Sobre o legado da Semana para o Brasil 2022, o professor Italo Gomes descreve que o caráter coletivo do evento tem muito a nos ensinar. "Considerando os tempos atuais, temos que valorizar a arte como forma de expressão, conhecimento e erudição. Entender que arte é essencial para a expressão do tempo. Não pode ser combatida ou limitada. A Semana de 22 é um exemplo em prol da coletividade, não é uma individualidade, é para todos. Esse é deveria ser o verdadeiro nacionalismo", conclui o entrevistado.

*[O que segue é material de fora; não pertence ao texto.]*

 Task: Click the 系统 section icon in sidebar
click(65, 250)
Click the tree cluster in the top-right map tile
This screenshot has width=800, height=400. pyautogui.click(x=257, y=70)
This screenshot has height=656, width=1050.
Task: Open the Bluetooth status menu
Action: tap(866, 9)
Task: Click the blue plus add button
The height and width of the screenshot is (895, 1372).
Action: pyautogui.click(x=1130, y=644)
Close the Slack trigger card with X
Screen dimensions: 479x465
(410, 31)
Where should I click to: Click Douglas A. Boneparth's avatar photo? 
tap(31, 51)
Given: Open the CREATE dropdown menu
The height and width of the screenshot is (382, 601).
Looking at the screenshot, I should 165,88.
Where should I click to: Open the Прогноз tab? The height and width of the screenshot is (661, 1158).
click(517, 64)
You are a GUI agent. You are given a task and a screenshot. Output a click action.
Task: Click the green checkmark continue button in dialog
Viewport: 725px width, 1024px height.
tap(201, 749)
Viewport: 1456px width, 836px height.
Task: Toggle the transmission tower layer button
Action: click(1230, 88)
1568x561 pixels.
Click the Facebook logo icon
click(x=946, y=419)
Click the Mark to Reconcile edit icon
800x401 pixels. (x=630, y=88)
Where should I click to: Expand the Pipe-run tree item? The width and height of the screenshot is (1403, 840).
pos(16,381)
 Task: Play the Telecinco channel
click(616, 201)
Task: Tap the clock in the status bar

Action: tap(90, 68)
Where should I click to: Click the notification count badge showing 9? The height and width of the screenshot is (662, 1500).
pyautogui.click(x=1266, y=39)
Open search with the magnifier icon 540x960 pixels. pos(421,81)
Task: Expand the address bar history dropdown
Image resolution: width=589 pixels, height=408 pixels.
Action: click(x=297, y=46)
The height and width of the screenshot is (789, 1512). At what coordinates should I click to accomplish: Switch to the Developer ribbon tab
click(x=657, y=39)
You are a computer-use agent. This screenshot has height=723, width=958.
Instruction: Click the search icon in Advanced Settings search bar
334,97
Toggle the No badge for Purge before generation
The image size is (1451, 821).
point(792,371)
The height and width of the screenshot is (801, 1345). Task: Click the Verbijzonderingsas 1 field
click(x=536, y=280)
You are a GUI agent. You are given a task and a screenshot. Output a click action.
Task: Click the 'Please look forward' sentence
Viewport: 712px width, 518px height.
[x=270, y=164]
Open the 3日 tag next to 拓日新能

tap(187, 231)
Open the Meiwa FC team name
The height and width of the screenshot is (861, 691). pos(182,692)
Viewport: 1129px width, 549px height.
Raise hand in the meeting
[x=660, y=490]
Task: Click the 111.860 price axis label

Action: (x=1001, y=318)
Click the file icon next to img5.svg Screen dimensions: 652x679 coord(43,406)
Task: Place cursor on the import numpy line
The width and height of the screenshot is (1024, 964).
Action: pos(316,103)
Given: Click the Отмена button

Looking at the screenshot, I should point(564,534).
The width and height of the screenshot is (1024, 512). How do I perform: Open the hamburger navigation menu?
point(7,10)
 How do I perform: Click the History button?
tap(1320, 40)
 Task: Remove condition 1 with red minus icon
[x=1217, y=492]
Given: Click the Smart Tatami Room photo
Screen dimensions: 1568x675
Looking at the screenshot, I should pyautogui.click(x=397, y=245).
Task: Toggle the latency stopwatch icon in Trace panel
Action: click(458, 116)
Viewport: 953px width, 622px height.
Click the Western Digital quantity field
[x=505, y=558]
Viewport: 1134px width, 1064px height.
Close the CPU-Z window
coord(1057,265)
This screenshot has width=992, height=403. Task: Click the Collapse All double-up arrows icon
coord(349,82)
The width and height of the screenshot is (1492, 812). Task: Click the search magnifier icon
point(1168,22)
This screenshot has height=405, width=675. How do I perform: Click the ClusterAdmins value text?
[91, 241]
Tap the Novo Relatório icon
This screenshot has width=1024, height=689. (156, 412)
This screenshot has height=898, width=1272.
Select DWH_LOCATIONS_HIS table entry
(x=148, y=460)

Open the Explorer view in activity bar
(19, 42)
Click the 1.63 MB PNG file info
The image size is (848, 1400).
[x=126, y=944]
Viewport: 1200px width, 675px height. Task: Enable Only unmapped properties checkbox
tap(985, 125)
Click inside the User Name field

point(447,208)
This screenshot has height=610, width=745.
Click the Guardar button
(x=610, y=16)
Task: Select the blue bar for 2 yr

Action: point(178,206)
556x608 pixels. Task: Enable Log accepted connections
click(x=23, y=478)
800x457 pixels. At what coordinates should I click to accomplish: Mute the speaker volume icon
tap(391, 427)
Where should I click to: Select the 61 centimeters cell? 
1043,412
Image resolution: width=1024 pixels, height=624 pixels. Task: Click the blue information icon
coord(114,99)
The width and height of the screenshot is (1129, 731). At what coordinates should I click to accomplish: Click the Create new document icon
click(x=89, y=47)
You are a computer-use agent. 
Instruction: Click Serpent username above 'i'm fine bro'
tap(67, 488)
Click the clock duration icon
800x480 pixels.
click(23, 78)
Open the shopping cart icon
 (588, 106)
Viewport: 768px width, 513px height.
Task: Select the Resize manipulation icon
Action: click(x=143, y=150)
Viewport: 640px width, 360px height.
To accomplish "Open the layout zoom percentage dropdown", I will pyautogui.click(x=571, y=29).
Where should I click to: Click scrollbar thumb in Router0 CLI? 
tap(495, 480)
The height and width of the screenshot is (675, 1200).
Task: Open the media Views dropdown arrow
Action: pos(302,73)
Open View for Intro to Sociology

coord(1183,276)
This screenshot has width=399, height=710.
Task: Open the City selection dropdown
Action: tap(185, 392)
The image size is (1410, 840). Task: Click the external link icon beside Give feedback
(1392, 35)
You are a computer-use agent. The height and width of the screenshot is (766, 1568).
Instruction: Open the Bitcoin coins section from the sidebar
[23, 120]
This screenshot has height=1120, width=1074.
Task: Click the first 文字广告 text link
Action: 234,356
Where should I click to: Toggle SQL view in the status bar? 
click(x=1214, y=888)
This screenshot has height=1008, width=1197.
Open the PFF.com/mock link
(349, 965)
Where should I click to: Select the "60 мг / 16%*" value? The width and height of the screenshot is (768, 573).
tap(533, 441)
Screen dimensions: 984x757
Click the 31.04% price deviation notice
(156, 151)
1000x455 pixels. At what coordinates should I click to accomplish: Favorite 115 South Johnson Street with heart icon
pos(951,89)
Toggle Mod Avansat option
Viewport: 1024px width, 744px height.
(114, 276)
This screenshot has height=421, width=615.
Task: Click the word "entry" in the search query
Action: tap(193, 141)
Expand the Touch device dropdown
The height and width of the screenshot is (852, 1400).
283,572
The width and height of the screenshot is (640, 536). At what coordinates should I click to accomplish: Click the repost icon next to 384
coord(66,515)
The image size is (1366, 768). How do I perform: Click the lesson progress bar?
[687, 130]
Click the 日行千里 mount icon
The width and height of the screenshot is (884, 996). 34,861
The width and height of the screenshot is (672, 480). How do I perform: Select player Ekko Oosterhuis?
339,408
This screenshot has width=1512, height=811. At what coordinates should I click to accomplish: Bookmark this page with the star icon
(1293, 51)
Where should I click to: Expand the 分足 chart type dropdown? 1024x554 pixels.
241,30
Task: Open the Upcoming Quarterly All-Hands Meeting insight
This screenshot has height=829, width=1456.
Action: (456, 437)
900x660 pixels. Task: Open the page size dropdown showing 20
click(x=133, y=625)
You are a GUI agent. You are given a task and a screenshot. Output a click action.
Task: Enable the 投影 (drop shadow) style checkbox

Livros e eventos sobre a Semana de 22
Debate
O canal de YouTube da Companhia das Letras transmitiu a Jornada Modernismos, que reúne uma série de conversas sobre a Semana de Arte Moderna. Os encontros avaliam o contexto histórico, social, político e cultural em que ocorreu o evento e seus desdobramentos no contexto de seu centenário.
Curso
Online, a formação "O Que Fez o Moderno com o Carnaval? – Por entre Nacionalismo, Africanismos e Identidade Brasileira" foi disponibilizada pelo Sesc. O pesquisador e educador Uila, propõe ampliar o olhar, para além do Sudeste, sobre as mudanças e avanços que o modernismo trouxe na virada do século XIX para o XX, por meio da análise do Carnaval de Salvador. De 15 a 19/2, das 20h às 22h e sábado, das 15h às 17h. Inscrições gratuitas aqui.
Podcast
Com estreia no domingo (13/02), o podcast Palavra Alada aborda a primeira fase do modernismo, de 1922 a 1930, como tema de seu primeiro episódio. O projeto é uma extensão da série audiovisual homônima da TV Escola, e já tem previstos mais dois episódios, que correspondem às duas fases seguintes do movimento (entre 1930 e 1960), ainda neste ano. O podcast tem apresentação da atriz Drica Moraes e curadoria do escritor, poeta e acadêmico Antônio Carlos Secchin.
Livros
“É Apenas Agitação: A semana de 22 e a reação dos acadêmicos nas célebres entrevistas de Peregrino Júnior para O Jornal”, de Nélida Capela.
"O guarda-roupa modernista", de Carolina Casarin.
"A brasilidade modernista: sua dimensão filosófica", de Eduardo Jardim.